**Requirement:** For each record that follows, give it back exactly, with no pictures included.

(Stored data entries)
____________________

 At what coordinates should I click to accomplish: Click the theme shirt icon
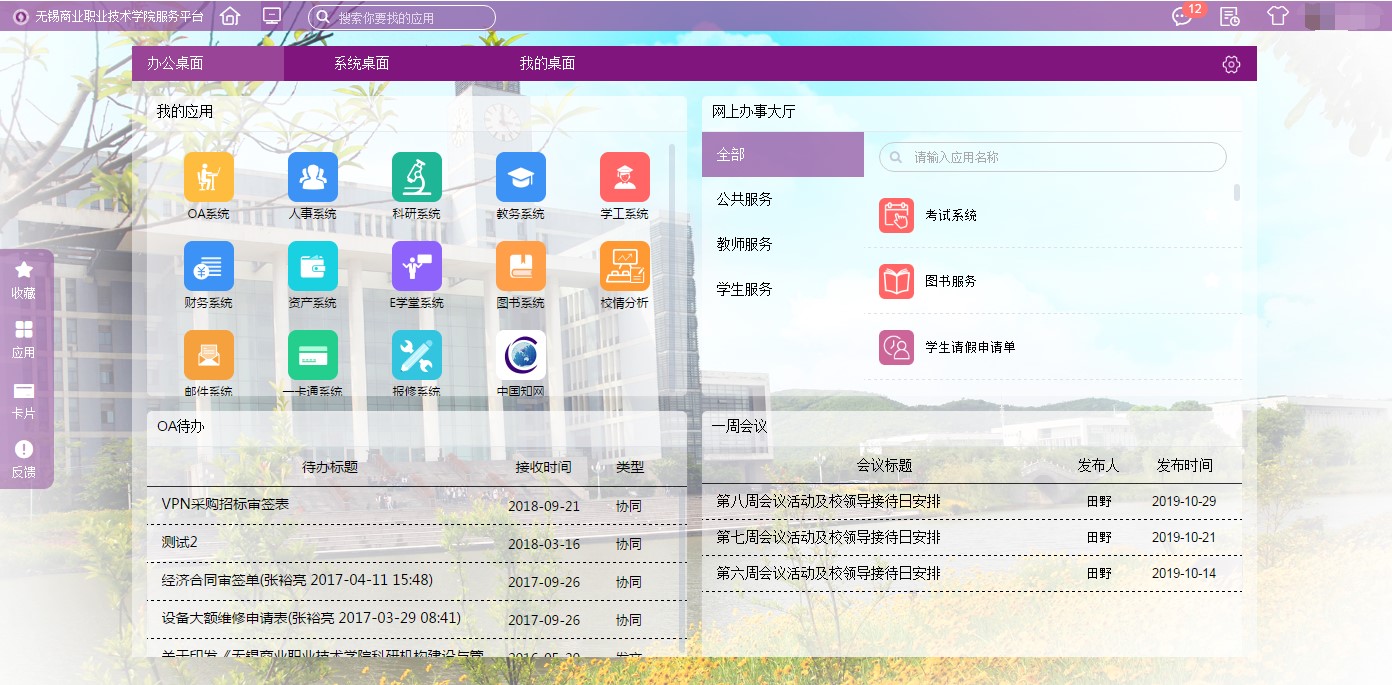pyautogui.click(x=1278, y=16)
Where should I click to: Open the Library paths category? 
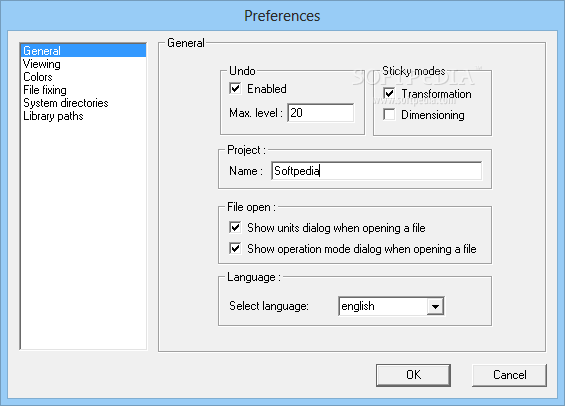coord(53,116)
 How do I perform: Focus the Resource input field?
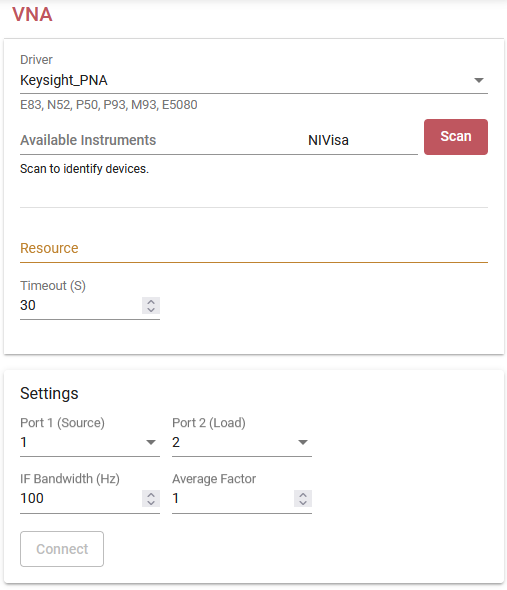[x=254, y=248]
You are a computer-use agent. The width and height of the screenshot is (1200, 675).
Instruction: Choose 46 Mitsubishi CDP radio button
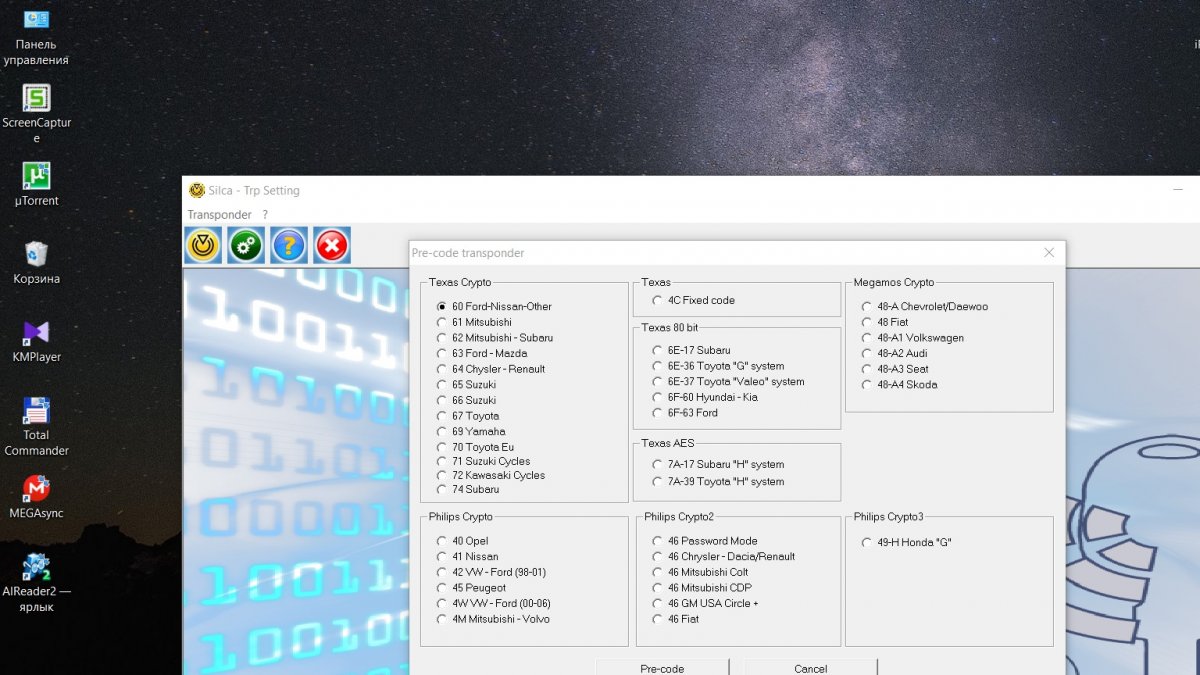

____________________

**Output of the task:**
 At what coordinates should I click to accomplish: Click the theme shirt icon
pyautogui.click(x=1278, y=16)
Where should I click to: Open the Library paths category? 
coord(53,116)
 How do I perform: Focus the Resource input field?
[x=254, y=248]
You are a computer-use agent. The width and height of the screenshot is (1200, 675).
Instruction: Choose 46 Mitsubishi CDP radio button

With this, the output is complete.